[Diffusion] 간단한 diffusion 모델로 포켓몬 학습하기

2024. 1. 12. 17:39·공부정리/Computer Vision
728x90
반응형
diffusion_jam_test
In [ ]:
import numpy as np
import matplotlib.pyplot as plt
from PIL import Image

import torch
import torch.nn as nn

from torch.utils.data import Dataset, DataLoader
from torchvision import transforms

from tqdm import tqdm

import plotly.io
import plotly.graph_objects as go

# colab: coloab
# jupyter lab: jupyterlab
# jupyter notebook, quarto blog: notebook
plotly.io.renderers.default = "notebook"
In [ ]:
# 사용 디바이스 세팅
device = 'cuda' if torch.cuda.is_available() else 'cpu'
device
Out[ ]:
'cuda'
In [ ]:
sprites = np.load('pokemon.npy')
sprites.shape
Out[ ]:
(819, 256, 256, 3)
In [ ]:
# 새로운 이미지 크기 설정
new_width, new_height = 64, 64

# 다운샘플링된 이미지를 저장할 리스트
resized_images = []

# 각 이미지에 대해 반복
for img in sprites:
    # Numpy 배열을 PIL 이미지로 변환
    pil_img = Image.fromarray(img)

    # 이미지 리사이즈
    resized_img = pil_img.resize((new_width, new_height), Image.ANTIALIAS)

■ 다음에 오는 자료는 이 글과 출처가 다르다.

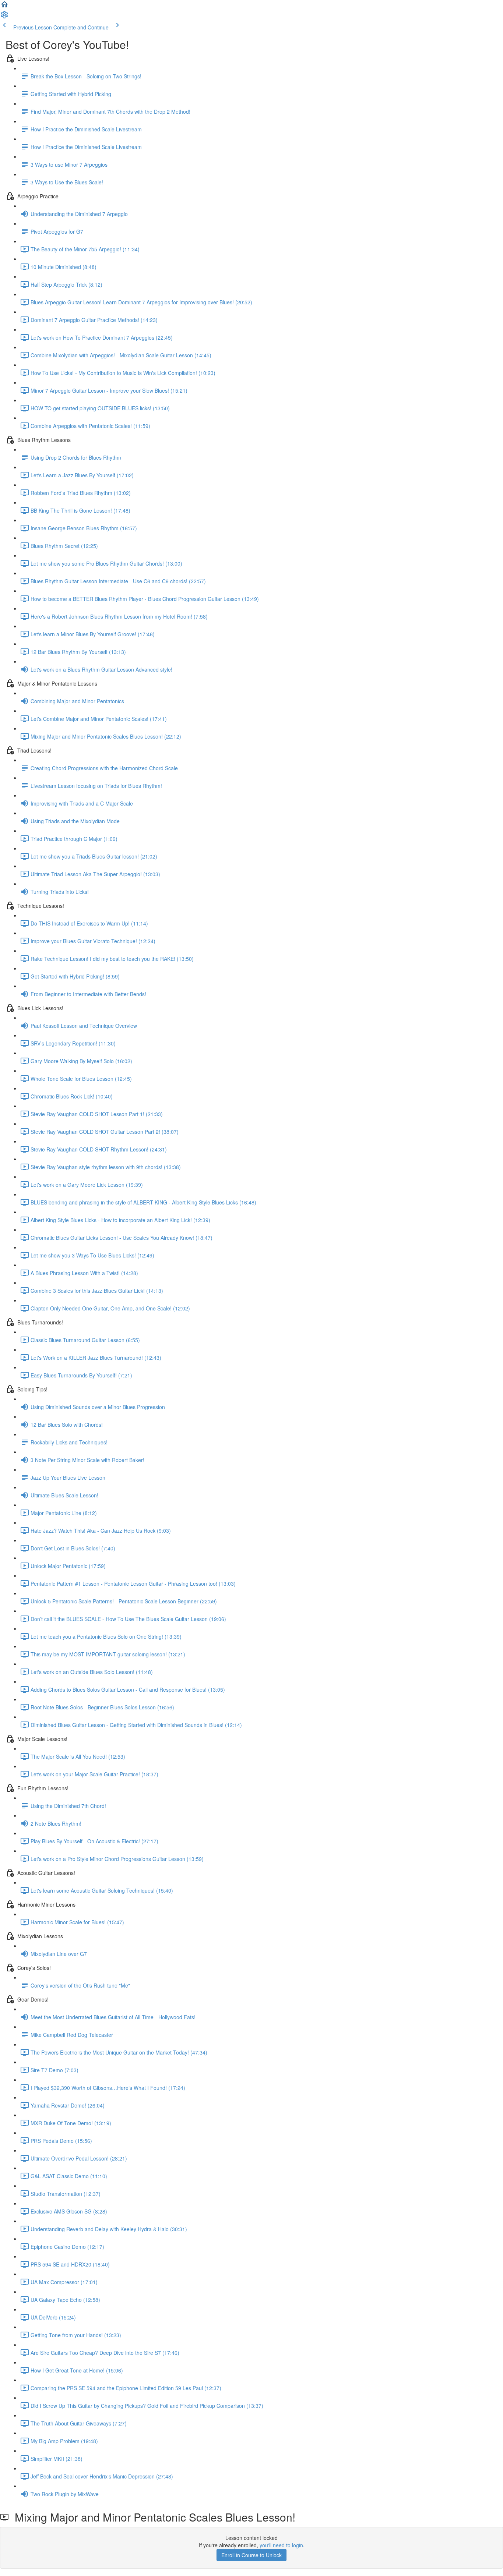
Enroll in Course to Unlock (251, 2555)
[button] (4, 6)
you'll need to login (281, 2545)
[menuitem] (4, 17)
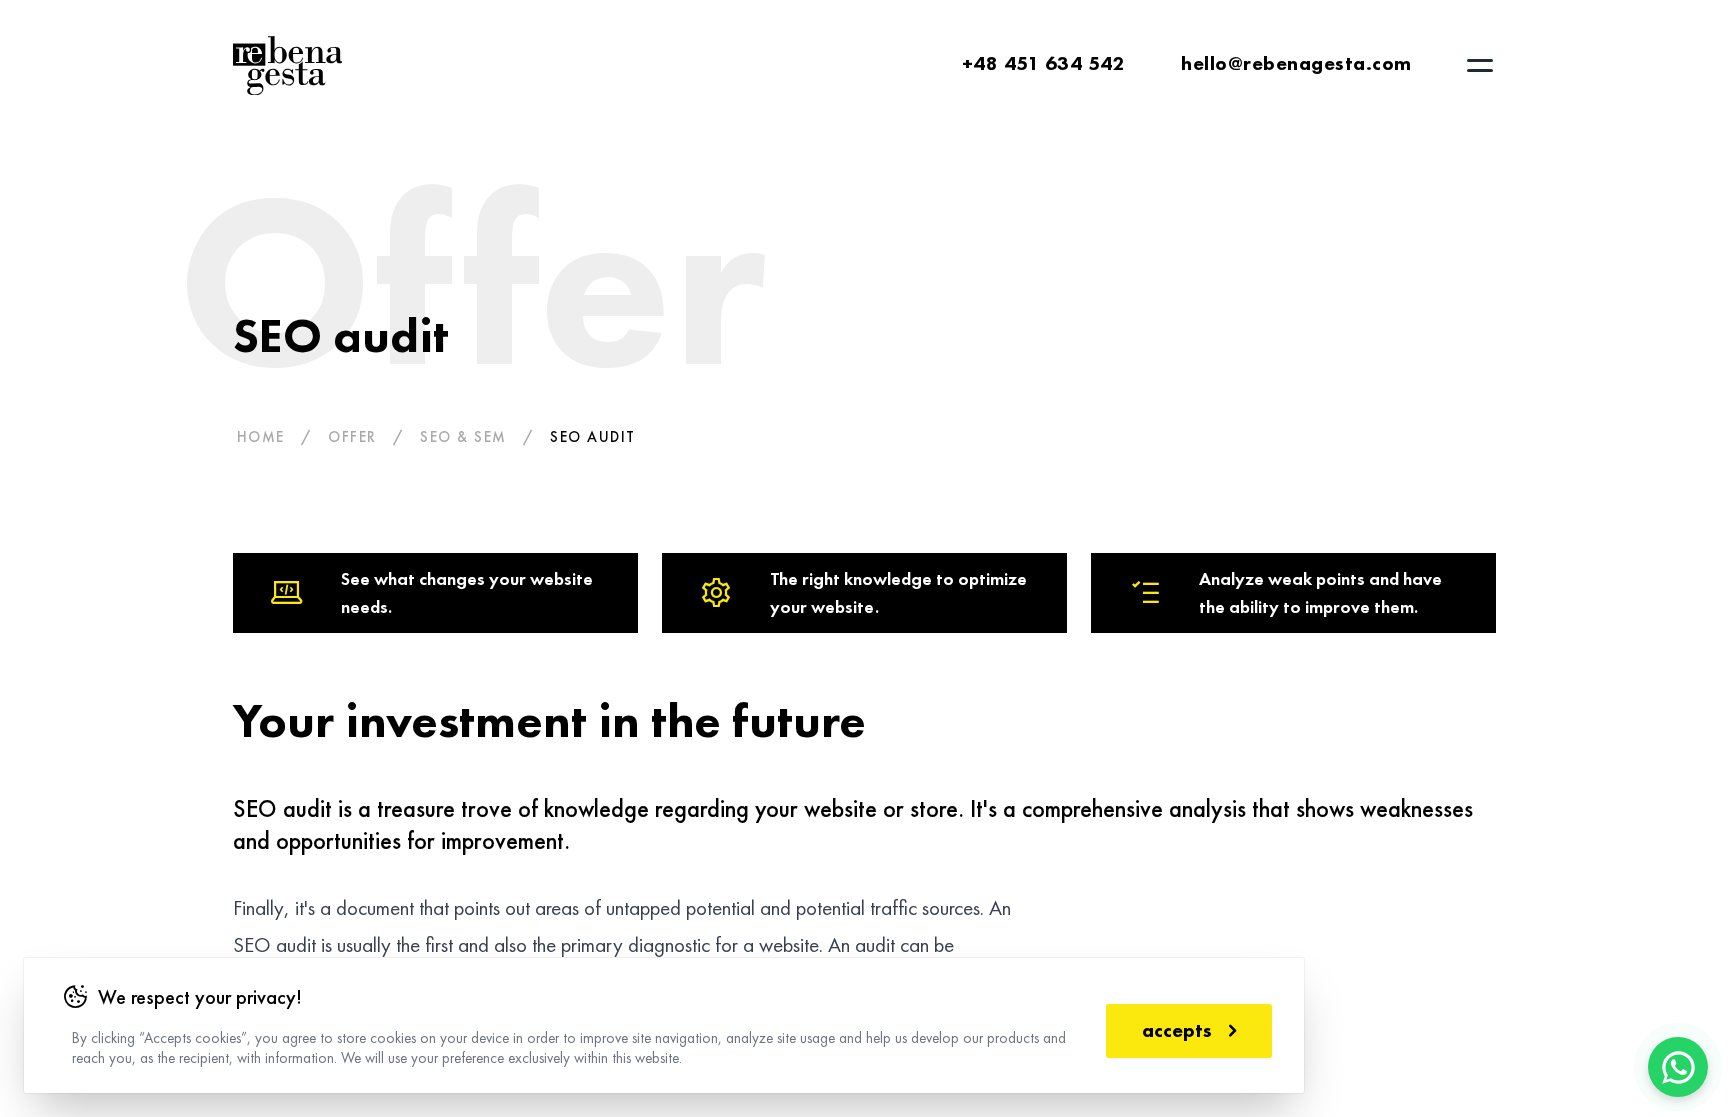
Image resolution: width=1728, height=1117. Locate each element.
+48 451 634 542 (1044, 63)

    # 리사이즈된 이미지를 Numpy 배열로 다시 변환하여 리스트에 추가
    resized_images.append(np.array(resized_img))

# 리스트를 Numpy 배열로 변환
resized_sprites = np.array(resized_images)
sprites = resized_sprites
print("Resized shape:", resized_sprites.shape)
/tmp/ipykernel_3942/2188836465.py:13: DeprecationWarning:

ANTIALIAS is deprecated and will be removed in Pillow 10 (2023-07-01). Use Resampling.LANCZOS instead.

Resized shape: (819, 64, 64, 3)
In [ ]:
# 준비된 (64,64)크기의 나비 이미지를 (28,28)로 리사이즈하고
# 픽셀값을 0~1로 노멀라이즈
x0 = (sprites / 255)[12]

# 노멀라이즈 확인
print(x0.min(), x0.max())
0.1411764705882353 1.0
In [ ]:
plt.imshow(x0)
plt.show()
In [ ]:
sprites.shape, sprites.min(), sprites.max()
Out[ ]:
((819, 64, 64, 3), 0, 255)
In [ ]:
H = 64
W = 64
C = 3
In [ ]:
class MyDataset(Dataset):
    # beta는 DDPM 원문의 설정을 따르고
    beta_1 = 1e-4
    beta_T = 0.02
    # 시간 단계는 deeplearning.ai에서 제공하는 숏코스 How Diffusion Models Work의 설정을 따름
    T = 500

    # beta는 첨자 1부터 T까지 사용하기 위해 제일 앞에 더미 데이터 tf.constant([0.])를 추가하여 만듬
    beta = torch.cat([ torch.tensor([0]), torch.linspace(beta_1, beta_T, T)], axis=0)
    alpha = 1 - beta
    alpha_bar = torch.exp(torch.cumsum(torch.log(alpha), axis=0))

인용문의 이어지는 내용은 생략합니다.